Repeat the entries beneath in their entirety, precisely as given.

BEGIN Task inputs

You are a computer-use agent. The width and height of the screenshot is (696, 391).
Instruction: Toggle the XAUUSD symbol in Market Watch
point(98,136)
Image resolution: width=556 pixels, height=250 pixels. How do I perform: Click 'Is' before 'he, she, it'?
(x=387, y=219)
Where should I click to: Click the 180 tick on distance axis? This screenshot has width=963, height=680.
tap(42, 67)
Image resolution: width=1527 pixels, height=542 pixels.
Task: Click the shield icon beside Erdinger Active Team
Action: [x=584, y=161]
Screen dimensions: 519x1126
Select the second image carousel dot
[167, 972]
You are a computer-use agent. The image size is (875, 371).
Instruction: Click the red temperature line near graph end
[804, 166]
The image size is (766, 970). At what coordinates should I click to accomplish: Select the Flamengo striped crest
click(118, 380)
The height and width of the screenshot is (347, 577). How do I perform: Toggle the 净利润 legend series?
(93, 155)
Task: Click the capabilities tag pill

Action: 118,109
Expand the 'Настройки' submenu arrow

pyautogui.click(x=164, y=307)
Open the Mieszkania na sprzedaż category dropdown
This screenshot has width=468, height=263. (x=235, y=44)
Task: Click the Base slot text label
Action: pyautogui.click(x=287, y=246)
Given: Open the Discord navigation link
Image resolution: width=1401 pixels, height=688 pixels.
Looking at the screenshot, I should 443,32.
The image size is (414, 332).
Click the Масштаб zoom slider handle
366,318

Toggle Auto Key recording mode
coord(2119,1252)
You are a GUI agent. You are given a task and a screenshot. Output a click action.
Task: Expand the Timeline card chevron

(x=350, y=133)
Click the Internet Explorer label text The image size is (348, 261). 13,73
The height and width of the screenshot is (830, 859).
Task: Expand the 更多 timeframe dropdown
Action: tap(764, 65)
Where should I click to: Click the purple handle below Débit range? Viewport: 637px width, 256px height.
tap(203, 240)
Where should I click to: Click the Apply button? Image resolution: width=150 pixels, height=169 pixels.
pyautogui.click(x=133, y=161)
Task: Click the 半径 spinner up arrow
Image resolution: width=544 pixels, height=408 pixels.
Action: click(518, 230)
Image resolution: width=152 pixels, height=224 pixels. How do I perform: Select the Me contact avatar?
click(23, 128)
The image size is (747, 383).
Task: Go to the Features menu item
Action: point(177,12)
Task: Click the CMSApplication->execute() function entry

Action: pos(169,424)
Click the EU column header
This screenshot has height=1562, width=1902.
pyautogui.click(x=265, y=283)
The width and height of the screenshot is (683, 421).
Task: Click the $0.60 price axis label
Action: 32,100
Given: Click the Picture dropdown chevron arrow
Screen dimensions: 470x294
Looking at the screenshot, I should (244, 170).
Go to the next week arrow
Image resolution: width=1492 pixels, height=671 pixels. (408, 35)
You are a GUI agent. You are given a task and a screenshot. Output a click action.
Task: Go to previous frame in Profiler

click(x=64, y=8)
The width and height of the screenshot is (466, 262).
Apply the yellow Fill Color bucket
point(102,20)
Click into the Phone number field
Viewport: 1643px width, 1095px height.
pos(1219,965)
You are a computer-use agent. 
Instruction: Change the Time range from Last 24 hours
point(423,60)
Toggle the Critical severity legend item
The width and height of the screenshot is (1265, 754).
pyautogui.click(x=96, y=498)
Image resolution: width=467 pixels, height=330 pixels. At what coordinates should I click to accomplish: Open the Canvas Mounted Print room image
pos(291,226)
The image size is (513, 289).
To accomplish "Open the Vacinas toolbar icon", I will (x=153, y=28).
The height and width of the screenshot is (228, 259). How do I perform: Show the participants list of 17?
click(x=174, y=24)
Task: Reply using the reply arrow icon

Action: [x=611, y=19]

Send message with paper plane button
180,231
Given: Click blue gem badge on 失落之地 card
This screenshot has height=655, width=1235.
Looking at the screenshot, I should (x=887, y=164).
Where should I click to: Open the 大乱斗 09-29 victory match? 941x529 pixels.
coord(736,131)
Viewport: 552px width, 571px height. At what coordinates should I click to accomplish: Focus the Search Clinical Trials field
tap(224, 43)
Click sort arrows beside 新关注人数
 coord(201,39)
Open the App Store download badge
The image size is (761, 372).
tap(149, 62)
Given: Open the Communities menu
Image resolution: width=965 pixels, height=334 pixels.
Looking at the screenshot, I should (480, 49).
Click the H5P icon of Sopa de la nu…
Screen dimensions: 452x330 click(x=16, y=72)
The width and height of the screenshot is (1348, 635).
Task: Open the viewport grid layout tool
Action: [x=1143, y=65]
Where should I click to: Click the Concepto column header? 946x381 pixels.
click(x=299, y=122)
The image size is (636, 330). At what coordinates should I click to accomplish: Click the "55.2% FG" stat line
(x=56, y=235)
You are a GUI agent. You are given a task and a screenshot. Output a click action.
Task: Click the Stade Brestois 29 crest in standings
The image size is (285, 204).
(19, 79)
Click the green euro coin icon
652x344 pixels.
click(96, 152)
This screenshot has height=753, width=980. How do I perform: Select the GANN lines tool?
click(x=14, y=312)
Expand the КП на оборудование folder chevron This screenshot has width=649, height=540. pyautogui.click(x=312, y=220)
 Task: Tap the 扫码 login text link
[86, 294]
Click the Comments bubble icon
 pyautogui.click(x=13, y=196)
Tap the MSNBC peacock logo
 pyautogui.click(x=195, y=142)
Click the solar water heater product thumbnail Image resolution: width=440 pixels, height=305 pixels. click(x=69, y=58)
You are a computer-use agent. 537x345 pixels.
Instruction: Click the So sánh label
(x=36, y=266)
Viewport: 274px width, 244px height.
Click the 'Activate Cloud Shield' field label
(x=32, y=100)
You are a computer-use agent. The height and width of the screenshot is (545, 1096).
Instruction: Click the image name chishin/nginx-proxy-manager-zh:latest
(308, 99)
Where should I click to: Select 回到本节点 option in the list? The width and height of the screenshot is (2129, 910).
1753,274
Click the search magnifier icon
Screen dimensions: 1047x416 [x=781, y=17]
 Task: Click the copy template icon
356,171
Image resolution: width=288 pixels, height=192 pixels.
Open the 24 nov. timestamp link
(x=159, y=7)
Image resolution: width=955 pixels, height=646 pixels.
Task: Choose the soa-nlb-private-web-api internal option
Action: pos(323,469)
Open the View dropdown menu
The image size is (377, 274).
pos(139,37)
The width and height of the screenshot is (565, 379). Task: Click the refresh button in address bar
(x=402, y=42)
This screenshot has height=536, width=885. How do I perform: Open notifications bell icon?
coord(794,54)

END Task inputs

» **Result for this task**:
You are a computer-use agent. The width and height of the screenshot is (696, 391).
Instruction: Toggle the XAUUSD symbol in Market Watch
point(98,136)
Image resolution: width=556 pixels, height=250 pixels. How do I perform: Click 'Is' before 'he, she, it'?
(x=387, y=219)
Where should I click to: Click the 180 tick on distance axis? This screenshot has width=963, height=680.
tap(42, 67)
Image resolution: width=1527 pixels, height=542 pixels.
Task: Click the shield icon beside Erdinger Active Team
Action: [x=584, y=161]
Screen dimensions: 519x1126
Select the second image carousel dot
[167, 972]
You are a computer-use agent. The image size is (875, 371).
Instruction: Click the red temperature line near graph end
[804, 166]
The image size is (766, 970). At what coordinates should I click to accomplish: Select the Flamengo striped crest
click(118, 380)
The height and width of the screenshot is (347, 577). How do I perform: Toggle the 净利润 legend series?
(93, 155)
Task: Click the capabilities tag pill

Action: 118,109
Expand the 'Настройки' submenu arrow

pyautogui.click(x=164, y=307)
Open the Mieszkania na sprzedaż category dropdown
This screenshot has width=468, height=263. (x=235, y=44)
Task: Click the Base slot text label
Action: pyautogui.click(x=287, y=246)
Given: Open the Discord navigation link
Image resolution: width=1401 pixels, height=688 pixels.
Looking at the screenshot, I should 443,32.
The image size is (414, 332).
Click the Масштаб zoom slider handle
366,318

Toggle Auto Key recording mode
coord(2119,1252)
You are a GUI agent. You are given a task and a screenshot. Output a click action.
Task: Expand the Timeline card chevron

(x=350, y=133)
Click the Internet Explorer label text The image size is (348, 261). 13,73
The height and width of the screenshot is (830, 859).
Task: Expand the 更多 timeframe dropdown
Action: tap(764, 65)
Where should I click to: Click the purple handle below Débit range? Viewport: 637px width, 256px height.
tap(203, 240)
Where should I click to: Click the Apply button? Image resolution: width=150 pixels, height=169 pixels.
pyautogui.click(x=133, y=161)
Task: Click the 半径 spinner up arrow
Image resolution: width=544 pixels, height=408 pixels.
Action: click(518, 230)
Image resolution: width=152 pixels, height=224 pixels. How do I perform: Select the Me contact avatar?
click(23, 128)
The image size is (747, 383).
Task: Go to the Features menu item
Action: point(177,12)
Task: Click the CMSApplication->execute() function entry

Action: pos(169,424)
Click the EU column header
This screenshot has height=1562, width=1902.
pyautogui.click(x=265, y=283)
The width and height of the screenshot is (683, 421).
Task: Click the $0.60 price axis label
Action: 32,100
Given: Click the Picture dropdown chevron arrow
Screen dimensions: 470x294
Looking at the screenshot, I should (244, 170).
Go to the next week arrow
Image resolution: width=1492 pixels, height=671 pixels. (408, 35)
You are a GUI agent. You are given a task and a screenshot. Output a click action.
Task: Go to previous frame in Profiler

click(x=64, y=8)
The width and height of the screenshot is (466, 262).
Apply the yellow Fill Color bucket
point(102,20)
Click into the Phone number field
Viewport: 1643px width, 1095px height.
pos(1219,965)
You are a computer-use agent. 
Instruction: Change the Time range from Last 24 hours
point(423,60)
Toggle the Critical severity legend item
The width and height of the screenshot is (1265, 754).
pyautogui.click(x=96, y=498)
Image resolution: width=467 pixels, height=330 pixels. At what coordinates should I click to accomplish: Open the Canvas Mounted Print room image
pos(291,226)
The image size is (513, 289).
To accomplish "Open the Vacinas toolbar icon", I will (x=153, y=28).
The height and width of the screenshot is (228, 259). How do I perform: Show the participants list of 17?
click(x=174, y=24)
Task: Reply using the reply arrow icon

Action: [x=611, y=19]

Send message with paper plane button
180,231
Given: Click blue gem badge on 失落之地 card
This screenshot has height=655, width=1235.
Looking at the screenshot, I should (x=887, y=164).
Where should I click to: Open the 大乱斗 09-29 victory match? 941x529 pixels.
coord(736,131)
Viewport: 552px width, 571px height. At what coordinates should I click to accomplish: Focus the Search Clinical Trials field
tap(224, 43)
Click sort arrows beside 新关注人数
 coord(201,39)
Open the App Store download badge
The image size is (761, 372).
tap(149, 62)
Given: Open the Communities menu
Image resolution: width=965 pixels, height=334 pixels.
Looking at the screenshot, I should (480, 49).
Click the H5P icon of Sopa de la nu…
Screen dimensions: 452x330 click(x=16, y=72)
The width and height of the screenshot is (1348, 635).
Task: Open the viewport grid layout tool
Action: [x=1143, y=65]
Where should I click to: Click the Concepto column header? 946x381 pixels.
click(x=299, y=122)
The image size is (636, 330). At what coordinates should I click to accomplish: Click the "55.2% FG" stat line
(x=56, y=235)
You are a GUI agent. You are given a task and a screenshot. Output a click action.
Task: Click the Stade Brestois 29 crest in standings
The image size is (285, 204).
(19, 79)
Click the green euro coin icon
652x344 pixels.
click(96, 152)
This screenshot has height=753, width=980. How do I perform: Select the GANN lines tool?
click(x=14, y=312)
Expand the КП на оборудование folder chevron This screenshot has width=649, height=540. pyautogui.click(x=312, y=220)
 Task: Tap the 扫码 login text link
[86, 294]
Click the Comments bubble icon
 pyautogui.click(x=13, y=196)
Tap the MSNBC peacock logo
 pyautogui.click(x=195, y=142)
Click the solar water heater product thumbnail Image resolution: width=440 pixels, height=305 pixels. click(x=69, y=58)
You are a computer-use agent. 537x345 pixels.
Instruction: Click the So sánh label
(x=36, y=266)
Viewport: 274px width, 244px height.
Click the 'Activate Cloud Shield' field label
(x=32, y=100)
You are a computer-use agent. The height and width of the screenshot is (545, 1096).
Instruction: Click the image name chishin/nginx-proxy-manager-zh:latest
(308, 99)
Where should I click to: Select 回到本节点 option in the list? The width and height of the screenshot is (2129, 910).
1753,274
Click the search magnifier icon
Screen dimensions: 1047x416 [x=781, y=17]
 Task: Click the copy template icon
356,171
Image resolution: width=288 pixels, height=192 pixels.
Open the 24 nov. timestamp link
(x=159, y=7)
Image resolution: width=955 pixels, height=646 pixels.
Task: Choose the soa-nlb-private-web-api internal option
Action: pos(323,469)
Open the View dropdown menu
The image size is (377, 274).
pos(139,37)
The width and height of the screenshot is (565, 379). Task: Click the refresh button in address bar
(x=402, y=42)
This screenshot has height=536, width=885. How do I perform: Open notifications bell icon?
coord(794,54)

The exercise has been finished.